Of the 169,754 newly registered cars in January 2021, 62,371 cars, and thus 36.7 percent, had alternative drives, counted by the Federal Motor Transport Authority (KBA). More than a third of all new cars registered in January are therefore purely battery-electric, with plug-in or normal hybrid, and have a fuel cell, hydrogen or gas tanks on board. However, the absolute number of new registrations fell significantly across all drive types in January. The second nationwide Corona lockdown met the car dealers again: at the beginning of the year they were only able to hand over vehicles that had long been ordered to customers; new business was hardly possible because car dealerships were closed.

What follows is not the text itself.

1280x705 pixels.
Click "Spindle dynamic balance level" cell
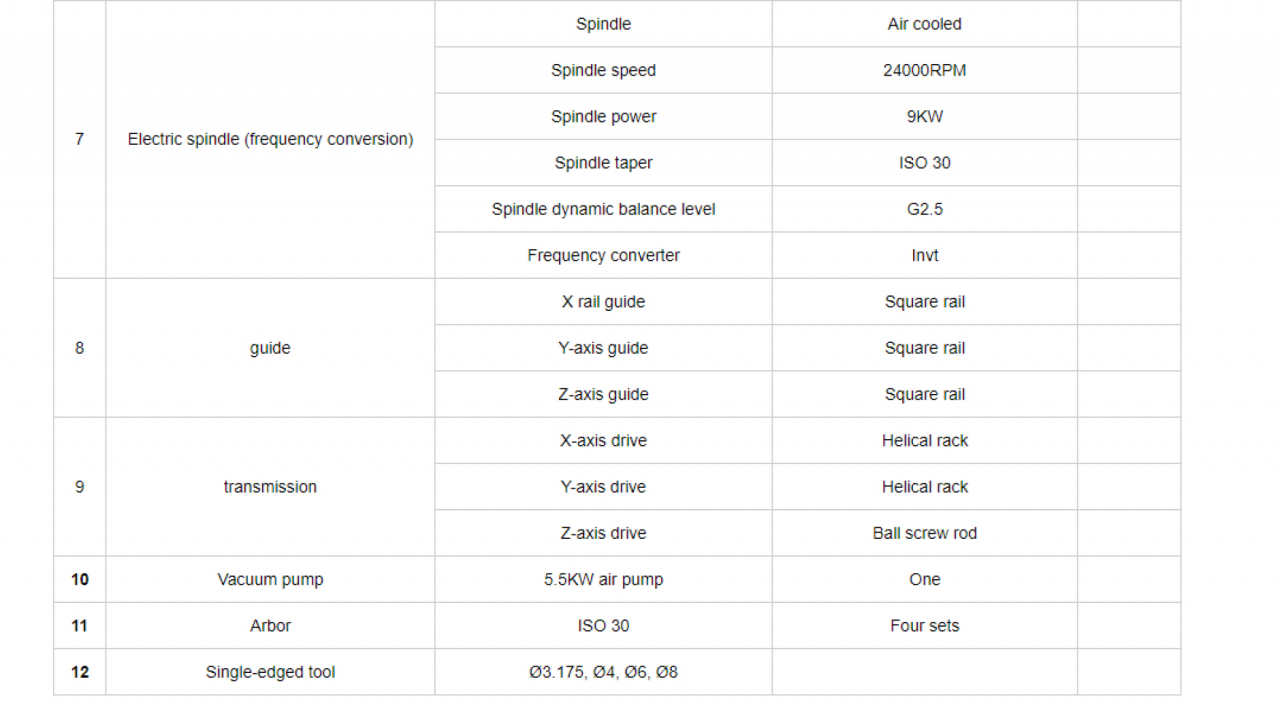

The share of alternative drives in the overall new car market has more than doubled compared to January 2020, when their number was 15.9 percent. Astonishingly: Exactly 36,911 newly registered cars in January use electric motors as an important drive source – that is, they run purely battery-electric, as a plug-in hybrid or electricity generated by means of a hydrogen fuel cell. According to KBA, these electric drives achieved a share of new registrations of 21.7 percent, which is more than three times as much as in January of the previous year.
The proportion of new cars with alternative drives differs greatly according to the brands. At Audi, 71.2 percent of all new registrations were equipped with an alternative drive. at BMW it was more than every second new car (57.4 percent), at Mercedes it was 40.3 percent. ford came to 35.0 percent in January. Every fourth new car from the brand Porsche was approved with an alternative drive. At VW (22.7 percent) and Mini (22.6 percent) it was every fifth.
In the group of plug-in and battery-electric drives, Mercedes (28.3 percent) and BMW (28.0 percent) achieved the largest share of new registrations with electric drives within their fleet. All other German brands had shares of more than 20 percent, only Ford (12.9 percent) and Opel (10.2 percent) were lower.
In the area of purely battery-powered Electric cars reached the brands VW, Smart, Renault and Hyundai each had the highest number of new registrations. At VW there were 4,562 brand-new, all-electric cars, which corresponded to a share of 13.3 percent of the VW registrations. Renault came up with 1,344 new vehicle documents for pure electric cars in January, their share in Renault new registrations was 16.4 percent. At Hyundai, almost a third of the new registrations were purely electric drives, most recently exactly 1,281 Hyundai electric vehicles were newly registered.
Smart, Tesla and Polestar each achieved shares of 100 percent for electric drives within their brands – no wonder: These three brands only sell vehicles with purely battery-electric drives.